To overcome the fragility of this recovery, the industry looks to Generation IV development of the fast reactor by 2030 as the key to ultimate nuclear sustainability. However if for this purpose the fast reactor were adopted in ‘breeder’ mode, an even greater quantity of highly radioactive actinides (plutonium, neptunium, americium and curium) would be generated, exacerbating still further the waste management problem. If on the other hand the fast reactor were adopted in ‘burner’ mode, as currently seems likely to prevail, the waste problem is alleviated, but there is no sustainability.

The Generation IV fuel systems offer at present 6 types, of which two are emerging as likely candidates. One is the very-high-temperature gas-cooled thermal reactor (VHTR) which can be used for coal gasification as well as thermo-chemical hydrogen production. The US Government favours this because a hydrogen economy is seen as the solution to the exhaustion of oil reserves and the petrol (gasoline) derived from it.

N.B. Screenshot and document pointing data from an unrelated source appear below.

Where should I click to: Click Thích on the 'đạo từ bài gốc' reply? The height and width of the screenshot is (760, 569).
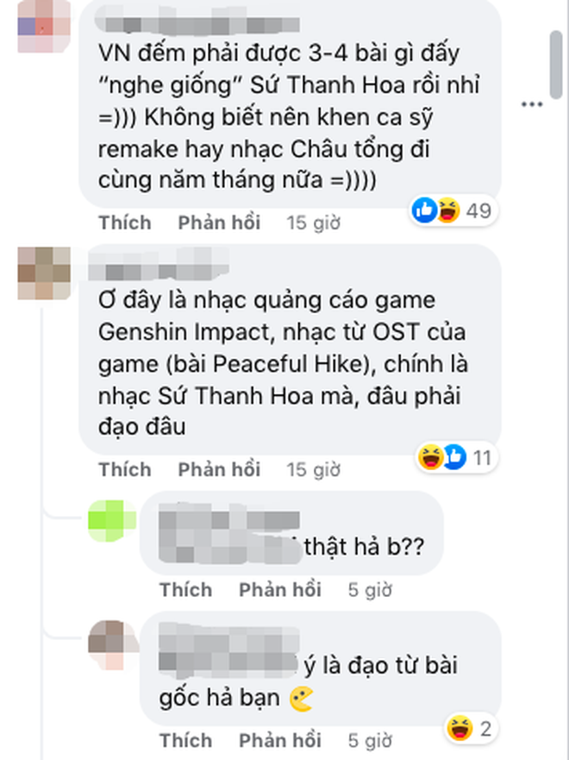click(x=186, y=741)
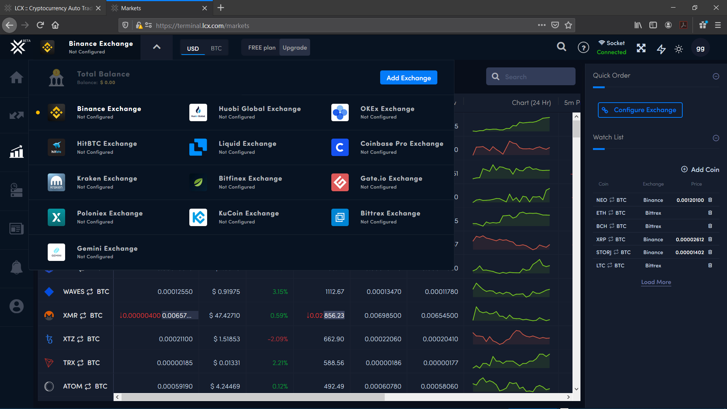This screenshot has width=727, height=409.
Task: Click the fullscreen expand icon in the header
Action: tap(641, 48)
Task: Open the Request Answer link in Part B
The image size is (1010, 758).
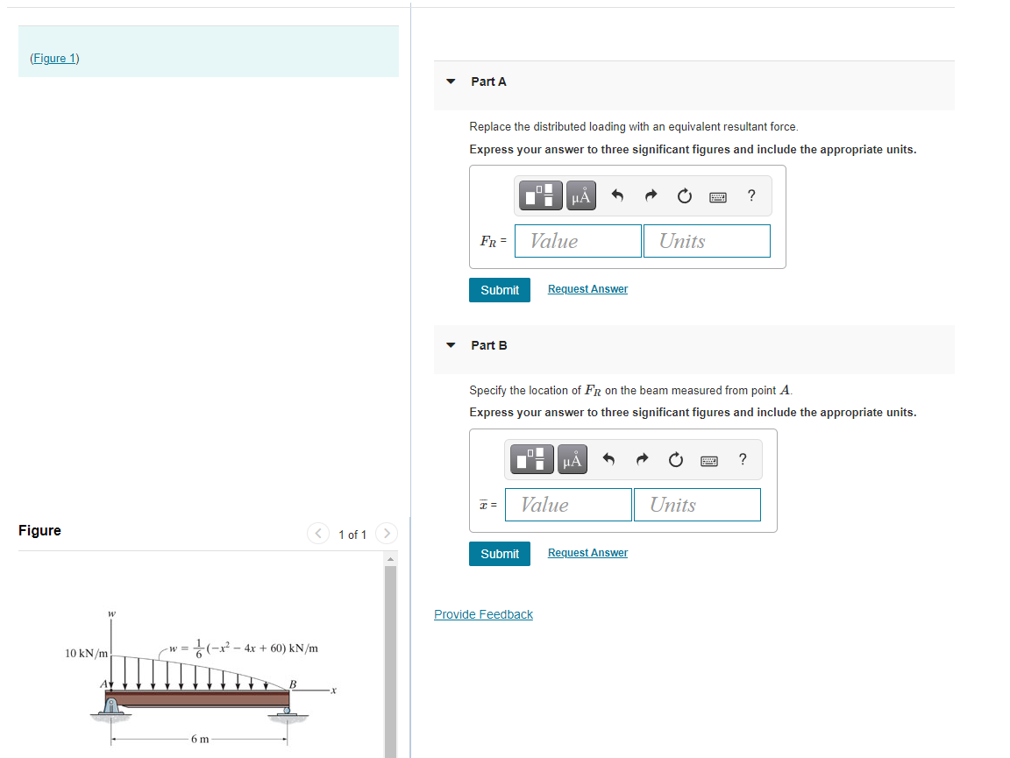Action: (587, 552)
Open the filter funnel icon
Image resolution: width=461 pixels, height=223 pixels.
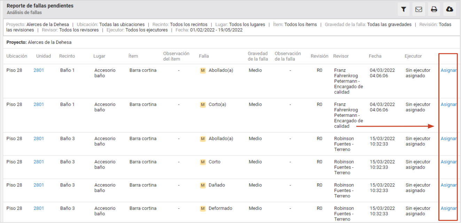click(x=404, y=9)
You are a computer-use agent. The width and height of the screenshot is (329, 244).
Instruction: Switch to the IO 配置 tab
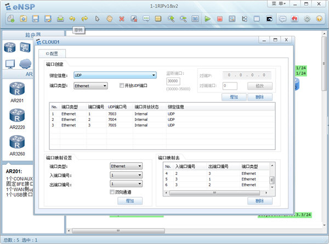(x=53, y=54)
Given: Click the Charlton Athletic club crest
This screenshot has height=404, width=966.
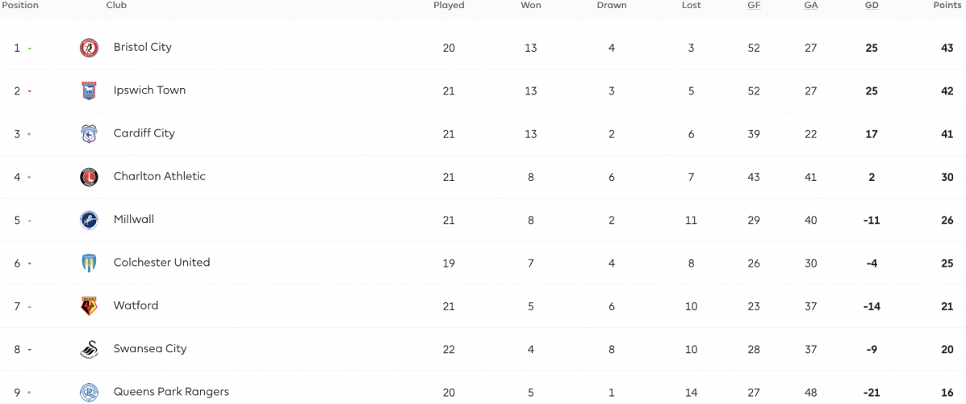Looking at the screenshot, I should pos(90,177).
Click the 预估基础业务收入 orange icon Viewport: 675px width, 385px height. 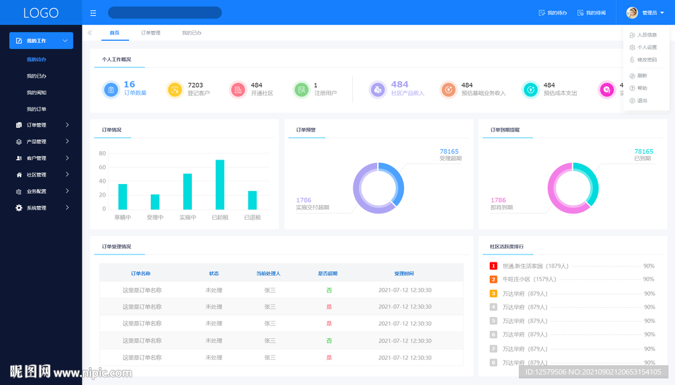[448, 89]
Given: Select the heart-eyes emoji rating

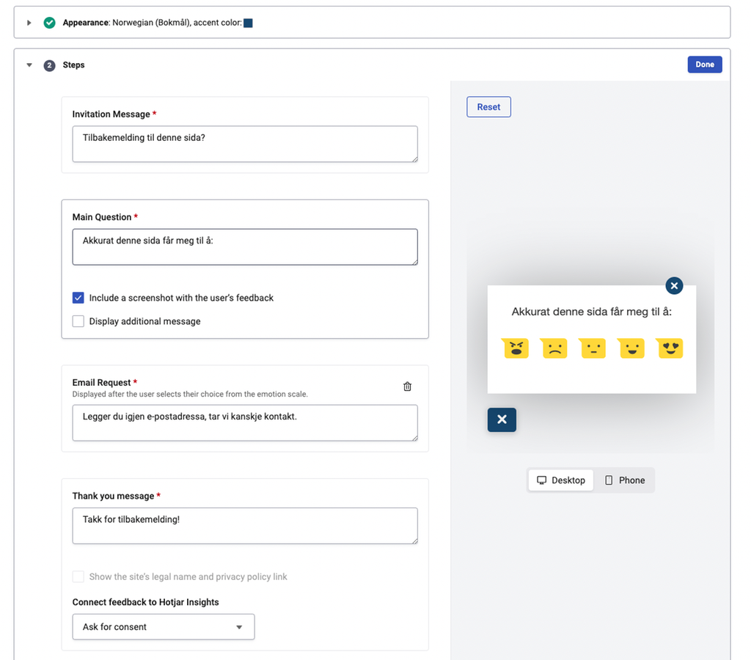Looking at the screenshot, I should (670, 348).
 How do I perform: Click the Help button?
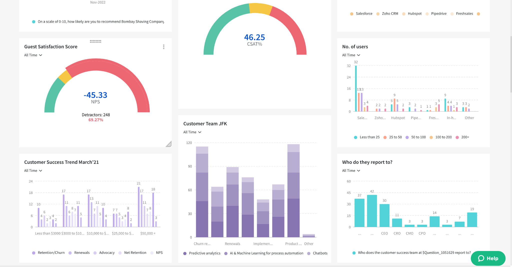point(488,258)
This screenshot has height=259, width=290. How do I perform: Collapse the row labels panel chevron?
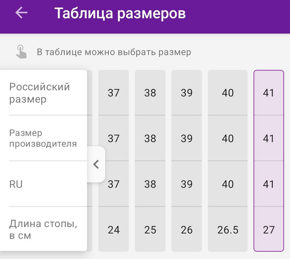[x=96, y=164]
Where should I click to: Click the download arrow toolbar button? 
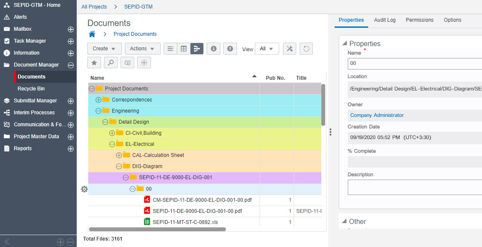click(214, 49)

The main problem with the VHTR, which has a coolant system outlet temperature of about 1,000ºC, is likely to arise from irradiation characterised by the Wigner Effect and from progressive disintegration by neutron bombardment.

Indeed a similar problem with the Wigner energy in pile 1 at Windscale (now Sellafield) caused the fire and melted the fuel elements. Given the very high temperatures needed for this complex and quite likely unstable process, its viability would need rigorous and exhaustive testing before such a problematic reactor were ever adopted.

The second favoured Generation IV candidate is the sodium-cooled fast reactor system (SFR). The idea here is that as supplies of natural uranium decline, it is replaced by a plutonium-based fuel which is incrementally augmented by fresh plutonium in a repetitive cycle, providing claims of sustainability. It is envisaged that there is a gain in the plutonium in a surrounding ‘blanket’ of uranium 238 over and above the plutoniun consumed in the reaction, with a doubling time of 15-20 years. But again there are two key problems. It is a burner reactor, not a breeder, so that whilst reducing waste management problems it does not provide for sustainability.

Secondly, even if fast reactors of this kind could be successfully deployed – a big if – the doubling time of 15-20 years would require supplies of natural uranium to be maintained for decades, if not centuries, until the fleet of ‘once-through’ reactors can be progressively replaced. And the uranium simply isn’t available for that timespan. So, a nuclear renaissance? Forget it.